I’ve read with interest the many columns debating physician-assisted suicide legislation in the General Assembly this session including the recent letters to the editor in The Sun (“Fear is driving support of medically assisted suicide,” March 5).
I’ve seen arguments that “20 safeguards are in place to protect vulnerable persons” but no amount of safeguards avoid this bill’s message that an appropriate response to human suffering is suicide rather than solidarity. I would suggest this is connected to Oregon seeing a 49.3 percent increase in non-assisted suicides since they passed similar legislation in 1997, a rate that is 41 percent higher than the national average.
I’ve seen arguments that it’s a person’s own decision and they should be afforded this option if they so choose, but the real question is why should this option carry state approval? And using this logic, why should it be available only to the “terminally ill?” I suggest instead the state is here to protect the lives of its citizens, not stamp approval on them taking their own lives.
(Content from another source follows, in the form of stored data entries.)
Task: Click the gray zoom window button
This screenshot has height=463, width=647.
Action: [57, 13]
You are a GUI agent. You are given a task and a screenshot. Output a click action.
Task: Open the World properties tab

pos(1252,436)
I’ve seen arguments that the dying shouldn’t have to suffer and this is a way to prevent that. Human suffering is tragic and rightly rips at our heart. Modern palliative medicines enable us to mitigate suffering and our response as a society should be to accompany and affirm the dignity of each moment of a person’s life, not to hand them drugs so they can end them.
And I’ve seen arguments that we treat our dogs better (and they are euthanized), but I ask: Why would we treat humans as if they’re animals? We also buy and sell animals, eat them, put them in pens, etc. Since when is this the standard for human care?
This bill is not right for Maryland, and I urge legislators to direct the powerful witness of our dying into ways we can affirm their worth in every moment, not kill them.